**Task goal:**
Quote the items exactly, everything from the line containing "Where should I" down to the line containing "point(881,136)", both included. Leave the pictures out.

**Extracted entries:**

_ _ _

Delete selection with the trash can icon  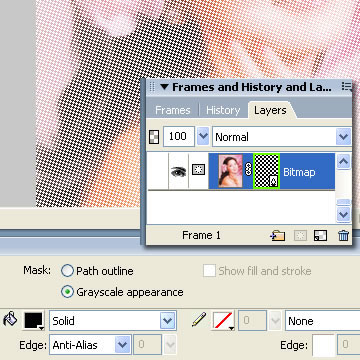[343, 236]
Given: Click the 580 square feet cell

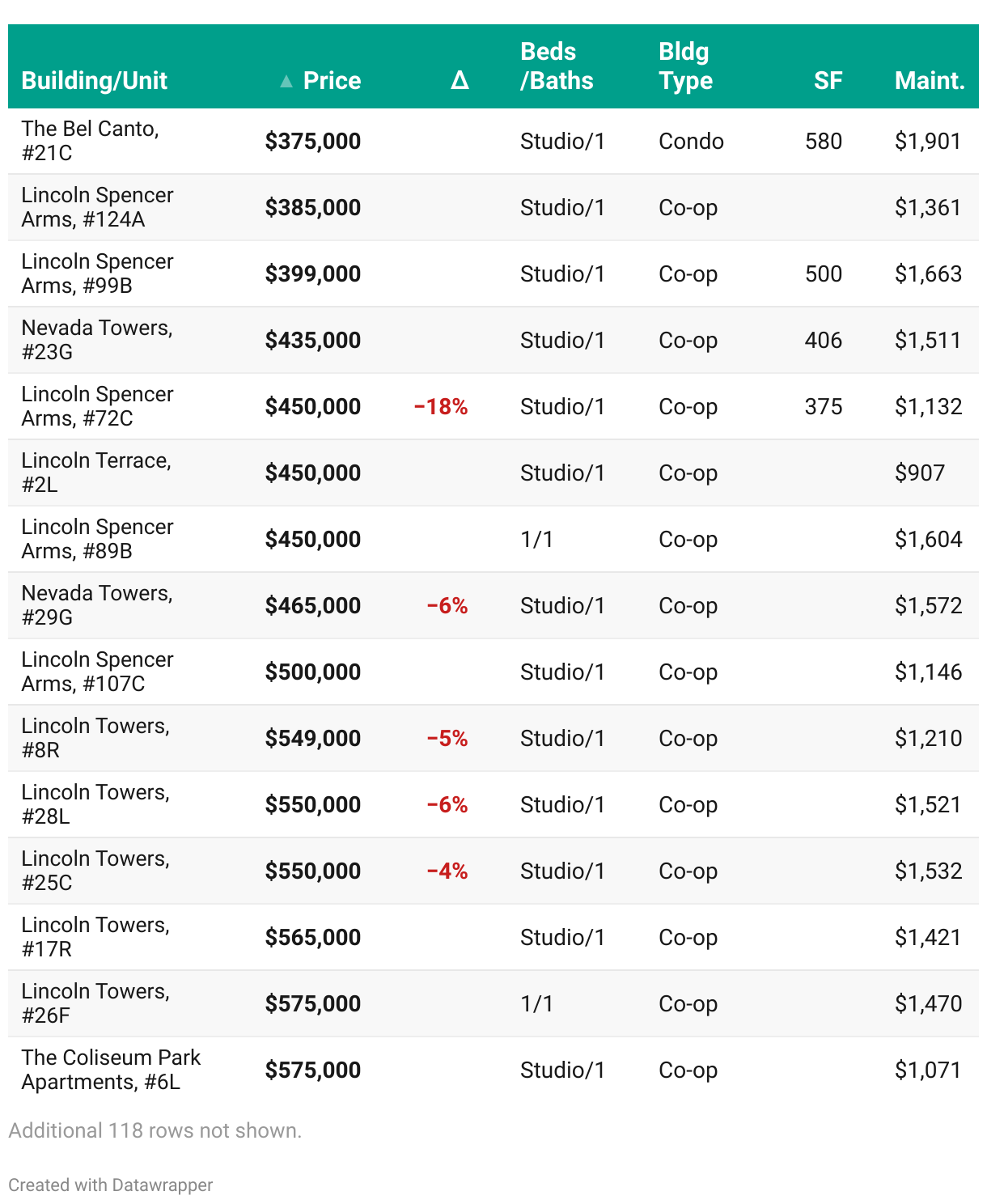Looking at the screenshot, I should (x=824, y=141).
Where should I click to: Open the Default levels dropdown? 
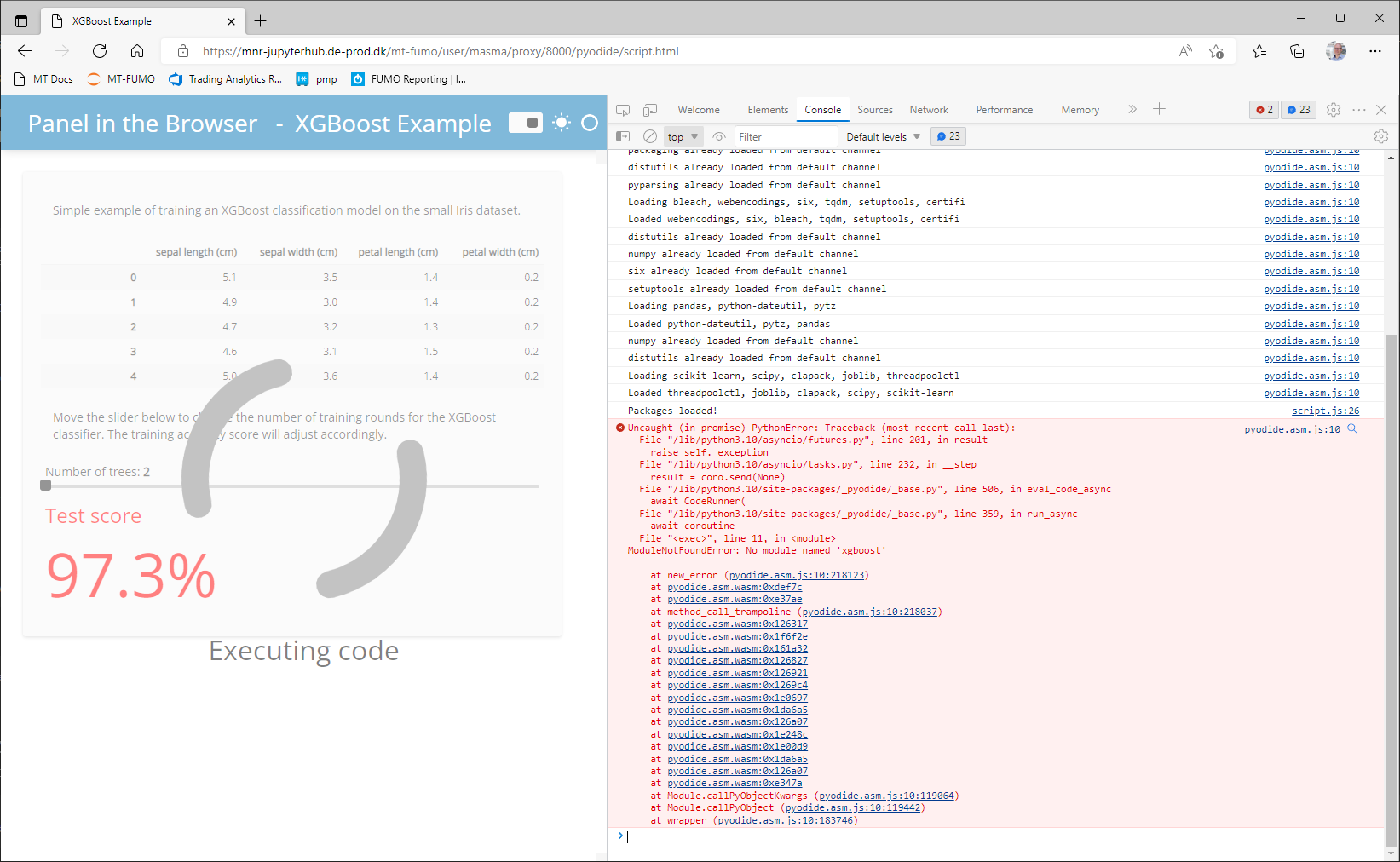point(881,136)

_ _ _

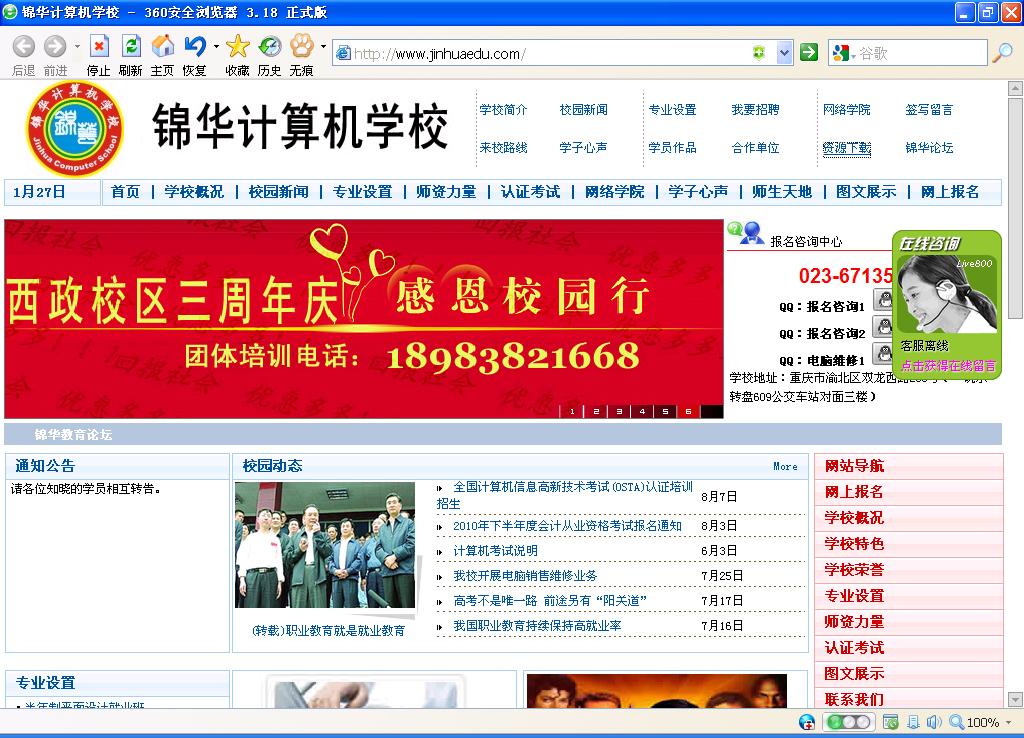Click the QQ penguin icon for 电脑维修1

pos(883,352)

_ _ _

**Written solution:**
Where should I click to: Open the Default levels dropdown? 
point(881,136)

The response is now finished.